## DIRECTIONS FOR THIS TASK
Turn the part of the data below that opens with the line containing "This screenshot has height=720, width=1280. Identify" and closes with the line containing "(783, 116)." into a numbered list, one item per line, skipping blank lines.

## DATA PROVIDED
::::::

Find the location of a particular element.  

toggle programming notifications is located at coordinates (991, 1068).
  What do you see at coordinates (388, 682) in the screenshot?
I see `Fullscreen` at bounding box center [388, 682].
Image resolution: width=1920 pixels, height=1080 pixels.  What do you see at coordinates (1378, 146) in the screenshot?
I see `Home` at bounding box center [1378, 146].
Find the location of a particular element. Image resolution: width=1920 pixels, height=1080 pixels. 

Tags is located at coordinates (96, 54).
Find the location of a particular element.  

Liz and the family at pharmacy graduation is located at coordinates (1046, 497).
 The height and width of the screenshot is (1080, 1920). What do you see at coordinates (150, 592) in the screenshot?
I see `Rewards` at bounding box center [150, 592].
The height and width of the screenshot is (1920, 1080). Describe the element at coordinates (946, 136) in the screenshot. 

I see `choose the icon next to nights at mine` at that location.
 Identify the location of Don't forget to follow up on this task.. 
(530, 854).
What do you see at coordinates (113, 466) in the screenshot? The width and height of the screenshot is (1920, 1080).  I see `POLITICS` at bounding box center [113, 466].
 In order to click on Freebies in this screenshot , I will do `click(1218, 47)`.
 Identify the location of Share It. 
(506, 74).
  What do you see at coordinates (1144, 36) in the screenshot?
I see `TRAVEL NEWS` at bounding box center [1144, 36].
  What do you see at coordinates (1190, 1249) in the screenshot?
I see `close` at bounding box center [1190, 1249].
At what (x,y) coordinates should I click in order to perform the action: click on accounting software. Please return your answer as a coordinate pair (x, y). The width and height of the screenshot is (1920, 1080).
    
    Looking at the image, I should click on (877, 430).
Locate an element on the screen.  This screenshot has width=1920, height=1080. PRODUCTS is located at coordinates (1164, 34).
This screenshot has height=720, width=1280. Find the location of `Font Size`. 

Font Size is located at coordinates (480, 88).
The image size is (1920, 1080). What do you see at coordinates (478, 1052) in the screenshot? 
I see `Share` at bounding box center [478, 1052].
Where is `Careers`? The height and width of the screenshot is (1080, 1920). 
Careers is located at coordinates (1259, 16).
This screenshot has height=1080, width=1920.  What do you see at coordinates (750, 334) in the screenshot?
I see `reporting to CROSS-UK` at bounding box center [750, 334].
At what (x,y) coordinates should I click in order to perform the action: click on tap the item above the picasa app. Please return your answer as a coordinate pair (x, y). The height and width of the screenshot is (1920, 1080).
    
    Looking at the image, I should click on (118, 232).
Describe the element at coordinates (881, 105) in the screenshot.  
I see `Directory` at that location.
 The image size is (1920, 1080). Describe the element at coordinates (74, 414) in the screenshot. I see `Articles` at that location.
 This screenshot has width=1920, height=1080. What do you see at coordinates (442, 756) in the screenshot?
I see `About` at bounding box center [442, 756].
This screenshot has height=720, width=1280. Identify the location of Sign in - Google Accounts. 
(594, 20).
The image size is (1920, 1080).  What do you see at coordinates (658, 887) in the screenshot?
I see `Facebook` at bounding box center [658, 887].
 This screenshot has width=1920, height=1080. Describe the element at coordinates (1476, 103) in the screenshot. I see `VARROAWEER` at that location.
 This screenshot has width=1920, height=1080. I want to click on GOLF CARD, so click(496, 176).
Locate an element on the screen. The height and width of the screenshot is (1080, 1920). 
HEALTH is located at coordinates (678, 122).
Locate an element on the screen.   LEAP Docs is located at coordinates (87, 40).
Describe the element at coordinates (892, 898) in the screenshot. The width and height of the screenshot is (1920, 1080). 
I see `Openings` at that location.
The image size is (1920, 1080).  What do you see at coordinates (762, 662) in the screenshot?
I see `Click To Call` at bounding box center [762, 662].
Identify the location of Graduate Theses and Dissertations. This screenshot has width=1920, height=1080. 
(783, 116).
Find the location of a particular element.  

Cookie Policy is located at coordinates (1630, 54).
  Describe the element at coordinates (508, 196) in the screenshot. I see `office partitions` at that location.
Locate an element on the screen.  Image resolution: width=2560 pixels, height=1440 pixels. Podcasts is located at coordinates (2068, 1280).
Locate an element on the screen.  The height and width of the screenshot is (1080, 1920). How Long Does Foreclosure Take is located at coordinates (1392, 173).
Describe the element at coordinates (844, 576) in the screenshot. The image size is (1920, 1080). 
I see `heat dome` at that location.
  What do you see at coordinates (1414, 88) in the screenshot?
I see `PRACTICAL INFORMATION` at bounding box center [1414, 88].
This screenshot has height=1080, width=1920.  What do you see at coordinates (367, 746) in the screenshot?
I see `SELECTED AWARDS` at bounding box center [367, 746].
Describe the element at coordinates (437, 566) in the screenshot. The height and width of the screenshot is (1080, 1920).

::::::

## CORRECT OUTPUT
1. This screenshot has height=720, width=1280. Identify the location of Sign in - Google Accounts. 
2. (594, 20).
3. The image size is (1920, 1080).  What do you see at coordinates (658, 887) in the screenshot?
4. I see `Facebook` at bounding box center [658, 887].
5.  This screenshot has width=1920, height=1080. Describe the element at coordinates (1476, 103) in the screenshot. I see `VARROAWEER` at that location.
6.  This screenshot has width=1920, height=1080. I want to click on GOLF CARD, so click(496, 176).
7. Locate an element on the screen. The height and width of the screenshot is (1080, 1920). 
8. HEALTH is located at coordinates (678, 122).
9. Locate an element on the screen.   LEAP Docs is located at coordinates (87, 40).
10. Describe the element at coordinates (892, 898) in the screenshot. The width and height of the screenshot is (1920, 1080). 
11. I see `Openings` at that location.
12. The image size is (1920, 1080).  What do you see at coordinates (762, 662) in the screenshot?
13. I see `Click To Call` at bounding box center [762, 662].
14. Identify the location of Graduate Theses and Dissertations. This screenshot has width=1920, height=1080. 
15. (783, 116).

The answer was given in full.